CS111 Lecture 16 Scribe Notes
By: Eric Wei
Network File System
NFS utilizes a Client service based architecture
Performance
- benchmarks obtainable through www.spec.org
- companies run older benchmarks like SPECsfs2008_nfs.v3 to obtain better results
- Example NFS - Sun ZFS storage 7320 Appliance (To be released May 2012) specs
- 2 storage controllers
- 2 10 Gb Ethernet Adapters
- 8 512 GB SSDs (for read acceleration)
- 8 73 GB SSDs (for write acceleration)
- 136 300 GB 15 kRPM harddrives
- Split into 32 filesystems
- The system has no single point of failure because of redundancy, multiple copies of the same components
RPC is part of NFS
* 2 ms isn’t too bad, but we want to speed this up. How can we do this?
* Let’s do multiple reads at once
* If the threads are independent, this words well
* Web browsers basically use RPC
- originally, web browsers (client) issued requests to servers sequentially
- now, web browsers issue multiple requests in parallel through HTTP pipelining
- This brings up new issues. The client must deal with failed out-of-order requests
- Also, what if the client issues multiple writes and some of them fail? Here are 2 solutions:
1. be slow: don’t pipeline; wait for response
2. be fast: pipeline; keep going. Lie to the user about whether write() worked. Although, at some point, you need to fess up at report what really happened.
* Conventionally errors are reported on ‘close’
* ‘close’ now becomes slow because it needs to wait for all responses to come in, but files aren’t closed very often so this is usually acceptable.
* This is why you should always check the return value of close()!!! (since you only discover the truth then)
Issues with RPC
(+ = the good, - = the bad)
+ hard modularity (client and server have different address spaces)
- messages are delayed
- messages can be lost
- messages can be corrupted
- the network might be down, or slow
- the server might be down, or slow
How do you tell the difference between being down and being slow? (big issue)
* We can usually deal with corruption by using checksums (use them liberally)
If the server detects a bad packet, it should send a response “huh???” and ask for retransmit
* If no response, we have a few options:
- at-least once RPC - we try again and keep trying until it succeeds
- okay for idempotent operations (read/write)
- at-most once RPC - return an error to caller.
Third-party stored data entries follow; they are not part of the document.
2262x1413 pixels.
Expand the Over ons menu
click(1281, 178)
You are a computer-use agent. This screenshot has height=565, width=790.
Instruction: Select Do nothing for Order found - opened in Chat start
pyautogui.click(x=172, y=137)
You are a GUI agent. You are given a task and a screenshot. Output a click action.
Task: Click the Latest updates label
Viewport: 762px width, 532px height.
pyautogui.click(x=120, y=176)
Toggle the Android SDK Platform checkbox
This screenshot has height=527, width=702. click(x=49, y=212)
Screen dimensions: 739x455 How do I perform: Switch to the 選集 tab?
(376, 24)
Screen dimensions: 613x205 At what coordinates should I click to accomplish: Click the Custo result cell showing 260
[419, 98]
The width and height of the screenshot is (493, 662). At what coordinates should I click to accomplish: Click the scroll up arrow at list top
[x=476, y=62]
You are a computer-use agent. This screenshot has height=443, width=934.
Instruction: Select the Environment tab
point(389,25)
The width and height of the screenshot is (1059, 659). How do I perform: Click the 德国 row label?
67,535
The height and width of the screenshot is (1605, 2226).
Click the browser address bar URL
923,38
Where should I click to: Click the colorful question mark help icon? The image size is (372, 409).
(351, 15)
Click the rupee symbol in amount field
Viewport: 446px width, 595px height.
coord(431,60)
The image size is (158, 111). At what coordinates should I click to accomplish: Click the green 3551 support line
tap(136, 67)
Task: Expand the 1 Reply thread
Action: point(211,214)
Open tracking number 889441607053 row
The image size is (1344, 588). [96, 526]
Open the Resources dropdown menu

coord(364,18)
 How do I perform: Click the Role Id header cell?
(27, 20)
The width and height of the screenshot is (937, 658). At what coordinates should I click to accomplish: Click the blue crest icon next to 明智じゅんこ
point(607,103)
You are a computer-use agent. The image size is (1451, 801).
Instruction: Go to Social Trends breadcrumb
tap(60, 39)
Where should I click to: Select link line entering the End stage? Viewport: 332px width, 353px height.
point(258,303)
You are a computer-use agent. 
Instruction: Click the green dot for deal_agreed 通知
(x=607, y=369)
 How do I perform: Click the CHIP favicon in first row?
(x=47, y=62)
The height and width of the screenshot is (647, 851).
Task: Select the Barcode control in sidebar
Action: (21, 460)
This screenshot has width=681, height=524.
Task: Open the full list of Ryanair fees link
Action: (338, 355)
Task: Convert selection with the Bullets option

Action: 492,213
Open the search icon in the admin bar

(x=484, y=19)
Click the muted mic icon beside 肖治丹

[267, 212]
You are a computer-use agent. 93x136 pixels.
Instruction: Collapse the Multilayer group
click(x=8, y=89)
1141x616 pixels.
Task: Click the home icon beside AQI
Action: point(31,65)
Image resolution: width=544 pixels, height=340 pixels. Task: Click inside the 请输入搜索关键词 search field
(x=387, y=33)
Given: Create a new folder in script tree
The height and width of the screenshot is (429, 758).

Let the caller choose how to handle it.
- for “dangerous” operations (like changing the balance of a bank account)
- exactly-once RPC - do nothing
Robustness
* NFS assumes “stateless” server
- stateless - controller’s RAM doesn’t count as part of the state, so if the power cuts out, nothing vital is lost
- RAM is cache only
- This is essentially mounting
- NFS protocol goes over the wire
- READ(fh, data)
- WRITE(fh, data)
- LOOKUP(fh, name)
- REMOVE(fh, name)
- CREATE(fh, name, attr)
- fh = file handle
- What is a file handle?
- an integer (actually a little more than than) uniquely identifying a file
- these are like inodes in the actual file system
- To have the file system be fast, we need a module in the kernel that allows the file system to fiddle with files directly through via inode numbers
- NFS does not guarantee write-to-read consistancy
- It does guarantee close-to-open consistency (because close is much slower)
Reliability
Main issues
- bad network
- bad client (operator powers off machine)
- bad server
- bad disk (Media Faults)
Let’s focus of Media Faults
- can we address this issue via logging?
- no, because the journal used for logging could be corrupted
- RAID( Redundant Arrays Inexpensive Independent Disks)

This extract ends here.